This flash fiction piece is written for The Terrible Minds Flash Fiction Challenge. This week the challenge was to write 1000 words or less on the theme of the danger of undeserved power.
A Fallen God – 691 words
Hope had no idea how Bitty became the leader.
Perhaps the nuclear fallout had fried most of their brains. Bitty had an idiotic name, but worse than that he had a God complex.
They walked around aimlessly the first day, collecting people and food. Bitty had on a red coat, and people began to follow him. He dictated rules and led with an iron fist. Halfway through the first day, a teenager stole a can of green beans from Bitty, and he banished him to almost certain death. No one could survive this alone. Then they had found the clearing in the forest, and Bitty had set up camp.
Ash began to rain down on them, and Bitty sat in the center of the clearing like a lump on a log.
“I think we need to find shelter,” Hope said.
Bitty ate a granola bar, one of the few left in the stash. “They’re all dead.”
“If we don’t want to be dead, I think we need to find a shelter,” Hope repeated herself.
The group squatted around Bitty, eyeing the granola bar. He smiled then let out a maniacal laugh.
“Need I remind you, I’m in charge, Hope.”
“And a fine job you’re doing,” she muttered under her breath.
In a previous life, one before the nuke went off Bitty had been a janitor at the school where Hope taught science. He terrorized the children by jumping out of the bathroom stalls. He thought it was funny, but no one else did.
Hope walked away from the group and started picking up twigs. She wanted to find a cave. The group had sought shelter in the woods so surely there was a cave somewhere around here. She turned around and saw the boy sneaking up on her. Dirty face, torn clothes. He’d been orphaned and added to the group somewhere along the way. Hope guessed he was about ten, but maybe a small twelve.
“You’re right about him, you know.”
“Help me find a cave if you want to tag along.”
“Are we going to just leave them?”
“They’re blind followers and that’s how we got into this mess in the first place. Hand me your coat.”
He looked at his coat, shrugged, slipped it off and handed it to her. She tore it to pieces, with the help of a hunting knife scavenged from one of the dead along the way.
“Tie it loosely around your mouth. This radioactive waste can kill us.”
They found a cave. It wasn’t deep. Scat littered the ground which frightened her but not as much as the death falling from the sky.

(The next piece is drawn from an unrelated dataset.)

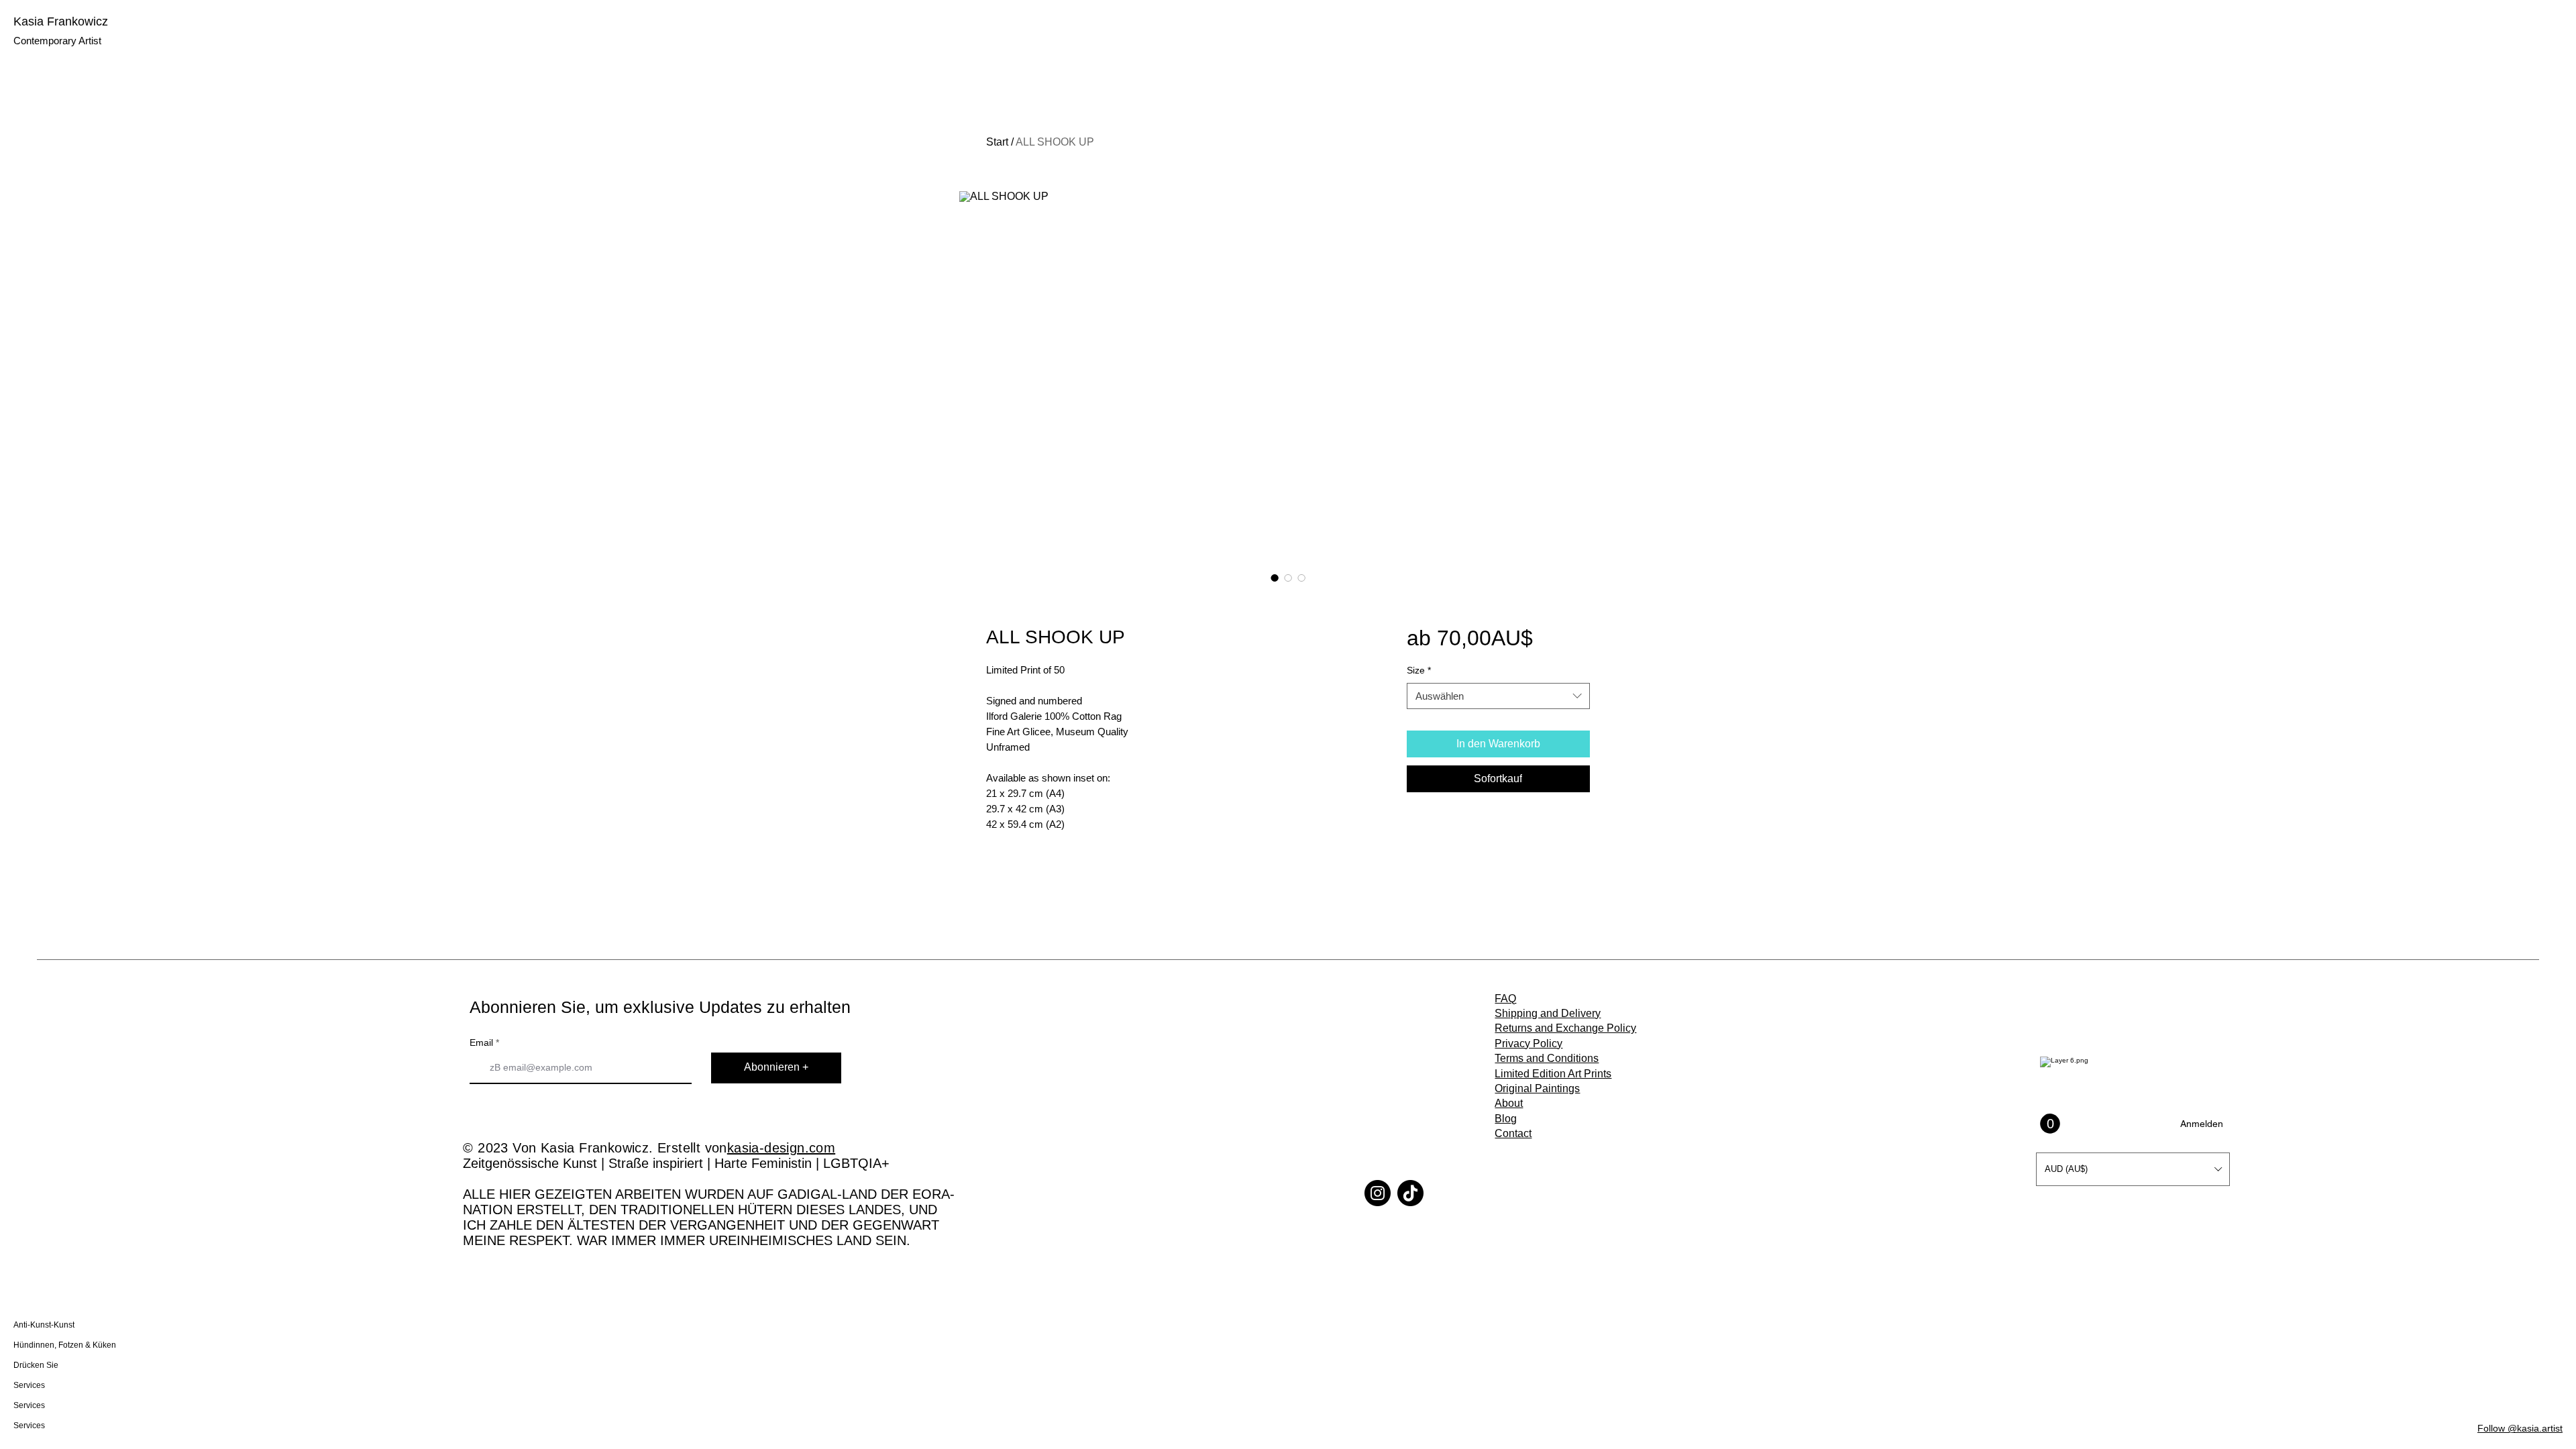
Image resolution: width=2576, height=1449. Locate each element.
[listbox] (2133, 1169)
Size (1419, 670)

The summer sun hid behind the ash rain.
“Shelter is always important, no matter what Bitty says.”
It took two days. Hope heard Bitty preaching his nonsense on the first night. The sheep huddled around him. Bitty said sunshine and fresh air were more important than shelter. The sun could barely shine through the darkening clouds.

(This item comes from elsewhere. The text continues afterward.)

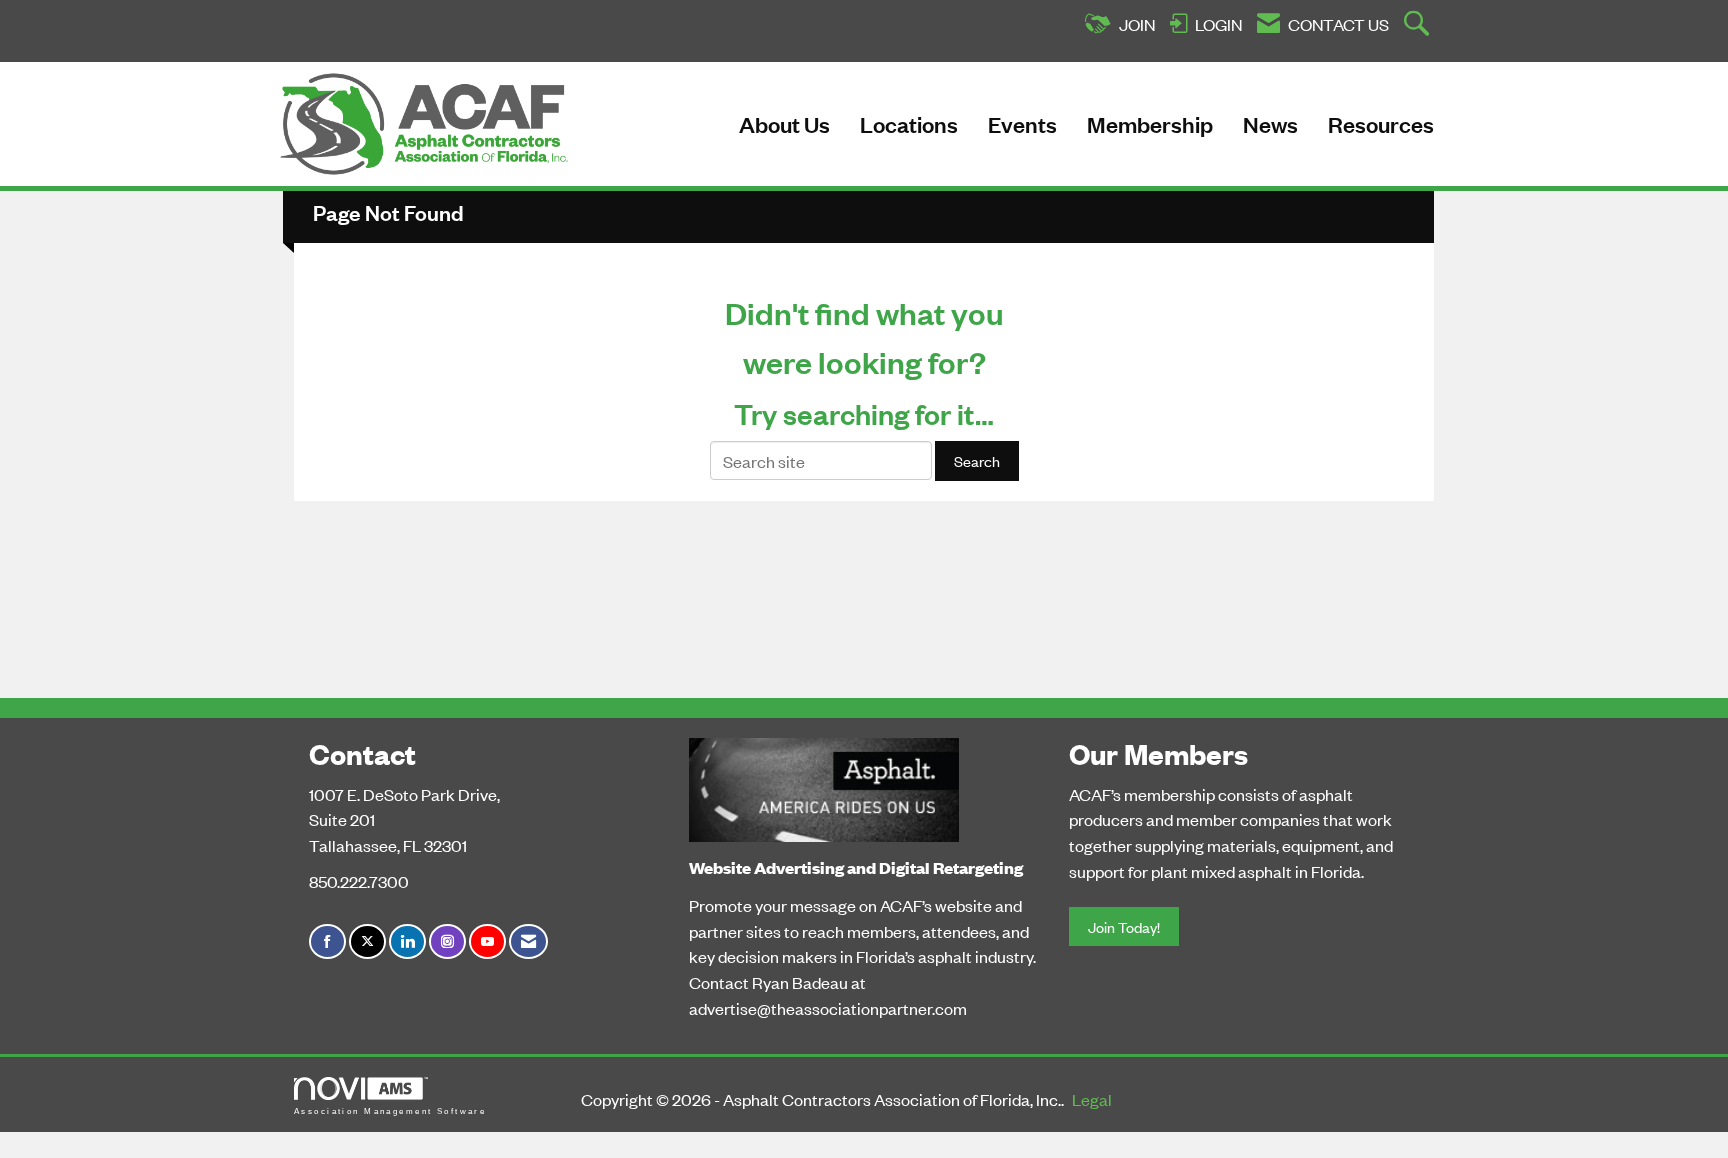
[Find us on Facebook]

On the second day, Bitty’s big mouth remained unusually quiet. The ash had stopped falling. They covered their mouths and crept into the clearing. Bitty sat on a throne of pine needles and coats. Hope could see his chest moving up and down, but just barely. The group of twenty surrounded him. Some had fallen forward on their knees with their heads between their outstretched arms as if they were praising a deity instead of a stupid idiot.

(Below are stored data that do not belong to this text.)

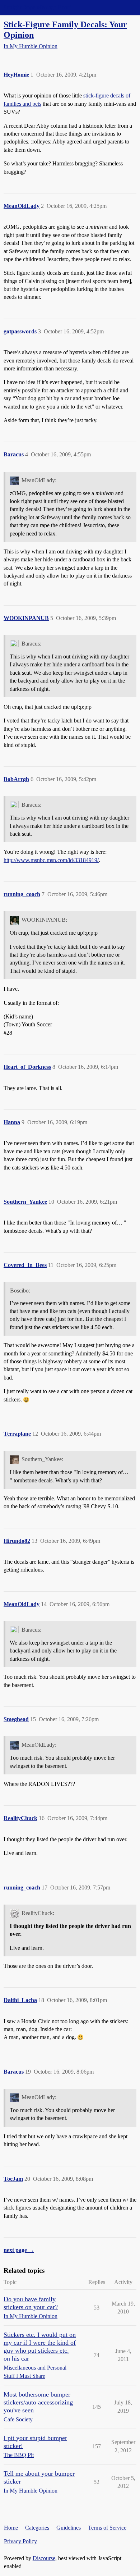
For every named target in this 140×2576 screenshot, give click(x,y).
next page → (19, 2250)
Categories (37, 2528)
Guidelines (68, 2528)
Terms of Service (107, 2528)
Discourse (44, 2558)
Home (11, 2528)
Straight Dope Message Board (38, 7)
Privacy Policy (20, 2541)
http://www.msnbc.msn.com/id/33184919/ (51, 860)
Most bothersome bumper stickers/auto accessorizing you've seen (38, 2402)
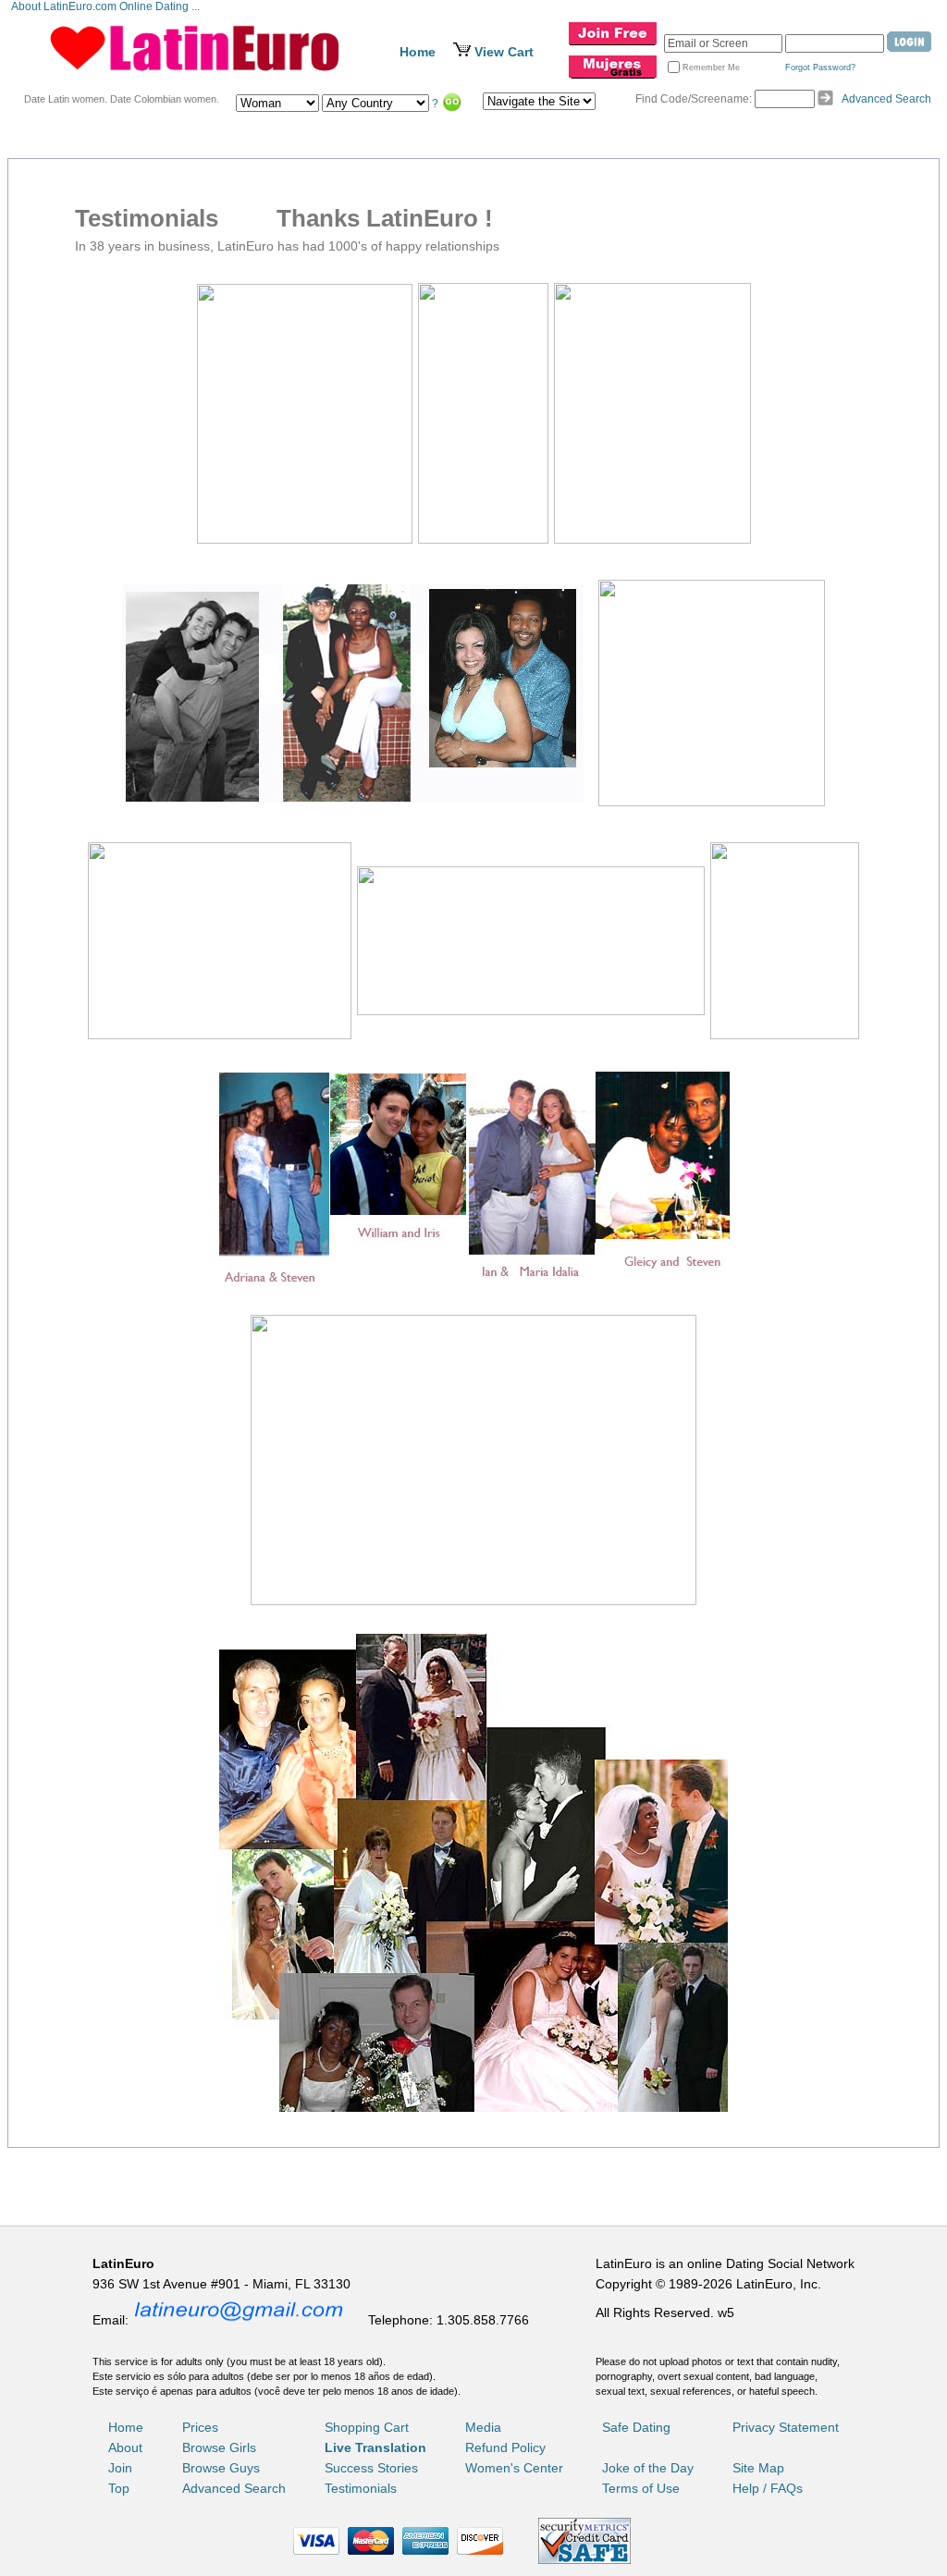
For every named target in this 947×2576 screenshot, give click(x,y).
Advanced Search (886, 98)
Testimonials (361, 2488)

Hope put her arms around the boy.
“Search their pockets and backpacks for food and water. We should move on before more ash falls.”
“Are they dead?”
“Not yet. But they will be soon. There’s nothing we can do for them now. Bitty with his asinine ideas.”
Hope and the boy packed up bags and began marching out of the woods. They stopped at the edge of the clearing and looked back on the scene. Bitty’s head had rolled to the side, propped at an odd angle on his shoulder. Power had corrupted him and led to the deaths of the others. Hope knew she would never make that mistake, not now, when the future depended on their survival.